Smart policies should focus on two major goals: scaling up low-carbon energy production and decarbonizing all facets of the economy — and both rapidly. Policy suggestions could include: creation of domestic and international carbon markets and/or a carbon tax (the most economically effective way to reduce carbon emissions according to most economists); zero-emission energy efficiency mandates for all buildings in the U.S. as well as the transportation and energy sectors; a phase out of fossil fuel subsidies that continue to prop up the biggest source of pollution; tax incentives for renewable energy sources, like the Production Tax Credit for the wind industry (PTC) and the Industrial Tax Credit for the solar industry (ITC) that have both been highly effective in the United States already and should be continued; and other innovative state and local solutions like mass transit and the electrification of transit. This is an exciting time for policy innovation that, if fully embraced by our elected officials, will lead to a clean, sustainable, and economically prosperous world.

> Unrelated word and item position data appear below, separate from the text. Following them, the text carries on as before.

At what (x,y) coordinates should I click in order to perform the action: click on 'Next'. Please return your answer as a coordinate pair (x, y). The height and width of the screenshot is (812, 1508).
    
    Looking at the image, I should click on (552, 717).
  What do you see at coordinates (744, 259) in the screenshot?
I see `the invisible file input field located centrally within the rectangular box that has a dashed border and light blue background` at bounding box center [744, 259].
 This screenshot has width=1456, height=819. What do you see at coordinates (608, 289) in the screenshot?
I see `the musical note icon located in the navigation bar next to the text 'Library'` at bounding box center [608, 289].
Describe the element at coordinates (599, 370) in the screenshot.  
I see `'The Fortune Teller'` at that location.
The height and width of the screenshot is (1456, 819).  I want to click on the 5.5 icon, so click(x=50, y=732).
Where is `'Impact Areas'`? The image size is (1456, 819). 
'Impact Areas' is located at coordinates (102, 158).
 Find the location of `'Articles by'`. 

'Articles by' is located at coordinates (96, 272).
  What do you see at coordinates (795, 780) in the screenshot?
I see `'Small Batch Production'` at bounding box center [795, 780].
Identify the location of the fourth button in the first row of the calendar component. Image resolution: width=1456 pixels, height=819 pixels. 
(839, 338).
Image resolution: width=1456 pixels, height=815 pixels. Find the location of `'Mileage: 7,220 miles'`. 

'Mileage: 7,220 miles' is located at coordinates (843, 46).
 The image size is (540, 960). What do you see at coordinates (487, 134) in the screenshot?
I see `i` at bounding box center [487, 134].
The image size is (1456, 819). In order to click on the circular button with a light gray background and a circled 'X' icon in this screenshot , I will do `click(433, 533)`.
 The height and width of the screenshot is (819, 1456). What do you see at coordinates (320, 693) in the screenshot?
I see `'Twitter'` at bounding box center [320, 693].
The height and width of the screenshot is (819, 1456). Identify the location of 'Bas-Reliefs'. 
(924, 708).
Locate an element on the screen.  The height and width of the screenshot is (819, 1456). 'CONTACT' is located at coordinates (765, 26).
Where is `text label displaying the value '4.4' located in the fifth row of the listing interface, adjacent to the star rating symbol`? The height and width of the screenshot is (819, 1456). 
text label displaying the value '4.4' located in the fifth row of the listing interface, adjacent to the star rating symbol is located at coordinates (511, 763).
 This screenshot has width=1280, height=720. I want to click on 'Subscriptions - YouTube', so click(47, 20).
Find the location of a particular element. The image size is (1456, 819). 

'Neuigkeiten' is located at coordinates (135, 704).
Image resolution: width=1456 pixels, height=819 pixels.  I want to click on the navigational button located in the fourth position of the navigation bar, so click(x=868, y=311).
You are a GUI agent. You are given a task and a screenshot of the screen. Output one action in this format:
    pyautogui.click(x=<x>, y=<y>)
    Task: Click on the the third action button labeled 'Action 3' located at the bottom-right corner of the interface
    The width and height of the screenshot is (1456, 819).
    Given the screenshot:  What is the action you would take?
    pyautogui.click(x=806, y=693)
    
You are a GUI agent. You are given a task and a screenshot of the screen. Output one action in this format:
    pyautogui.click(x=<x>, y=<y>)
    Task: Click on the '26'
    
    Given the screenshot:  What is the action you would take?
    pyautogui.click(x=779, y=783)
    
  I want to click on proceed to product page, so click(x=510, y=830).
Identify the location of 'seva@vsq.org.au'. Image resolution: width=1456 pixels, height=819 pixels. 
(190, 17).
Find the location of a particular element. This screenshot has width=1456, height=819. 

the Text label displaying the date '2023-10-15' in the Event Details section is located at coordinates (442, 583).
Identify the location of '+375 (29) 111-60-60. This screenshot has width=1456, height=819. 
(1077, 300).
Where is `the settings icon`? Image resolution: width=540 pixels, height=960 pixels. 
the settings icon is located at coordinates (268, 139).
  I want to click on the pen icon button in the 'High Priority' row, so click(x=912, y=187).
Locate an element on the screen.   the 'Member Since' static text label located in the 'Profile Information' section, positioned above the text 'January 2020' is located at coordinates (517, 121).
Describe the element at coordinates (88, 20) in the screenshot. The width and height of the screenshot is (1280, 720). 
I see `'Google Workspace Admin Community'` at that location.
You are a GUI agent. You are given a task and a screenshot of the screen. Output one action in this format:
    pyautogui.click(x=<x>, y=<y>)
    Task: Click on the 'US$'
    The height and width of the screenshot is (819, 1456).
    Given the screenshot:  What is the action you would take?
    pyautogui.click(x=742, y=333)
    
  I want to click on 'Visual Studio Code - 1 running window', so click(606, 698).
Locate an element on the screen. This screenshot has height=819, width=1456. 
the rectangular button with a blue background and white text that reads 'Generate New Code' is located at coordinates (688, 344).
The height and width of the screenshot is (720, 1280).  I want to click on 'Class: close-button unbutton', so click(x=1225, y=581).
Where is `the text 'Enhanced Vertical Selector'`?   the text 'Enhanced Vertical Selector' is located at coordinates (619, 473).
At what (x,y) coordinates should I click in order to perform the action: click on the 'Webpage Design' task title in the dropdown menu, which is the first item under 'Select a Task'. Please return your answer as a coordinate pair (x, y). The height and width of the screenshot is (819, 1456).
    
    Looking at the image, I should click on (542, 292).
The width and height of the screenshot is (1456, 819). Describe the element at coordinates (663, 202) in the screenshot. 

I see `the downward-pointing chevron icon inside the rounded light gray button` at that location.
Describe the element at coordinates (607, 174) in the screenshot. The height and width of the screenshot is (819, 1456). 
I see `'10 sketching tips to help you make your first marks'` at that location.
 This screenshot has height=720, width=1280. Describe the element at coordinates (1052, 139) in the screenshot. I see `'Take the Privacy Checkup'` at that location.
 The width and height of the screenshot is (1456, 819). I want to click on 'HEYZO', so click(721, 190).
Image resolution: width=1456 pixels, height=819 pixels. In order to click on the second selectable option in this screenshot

The United States is a model of Democratic ideals, morality, and individual freedoms to the world. When major nations were ravaged after World War I and II, the U.S. mobilized under a common cause and stepped up to rebuild. We provided manpower, innovation, financing, and led the creation of the very institutions that we must now rely upon for international cooperation on climate change. Climate change is the 21st century’s World War and we must similarly mobilize in order to avoid disaster.
Will Hackman is a Master of Public Policy student at the Georgetown McCourt School of Public Policy specializing in energy, environmental, and climate change policy and has a Bachelor’s degree in International Relations from Bradley University in Illinois. During the 2010 and 2012 election cycles, Will served as a political fundraiser and campaign manager on four federal races for the U.S. House and Senate as well as a gubernatorial campaign. In 2013, Will joined the public sector conservation community as a marine fisheries conservation advocate. Since then, he has closely worked on federal legislative issues related to energy and the environment. At Georgetown, Will founded a graduate student organization dedicated to developing energy, environmental, and climate change policy solutions (McCourt E&E), he served as the 2016–2017 graduate student representative to the Steering Committee of the Georgetown Environment Initiative, as a Research Assistant to the Georgetown Climate Center, directed the Young Professionals Board of the Sustainable Oceans Alliance, represented Georgetown and multiple United Nations climate change conference, and is a contributing author on energy, environmental, and climate change topics for the Georgetown Public Policy Review. This fall, Will has been selected to serve as a Student Leader to the McDonough School of Business’s Global Social Enterprise Initiative.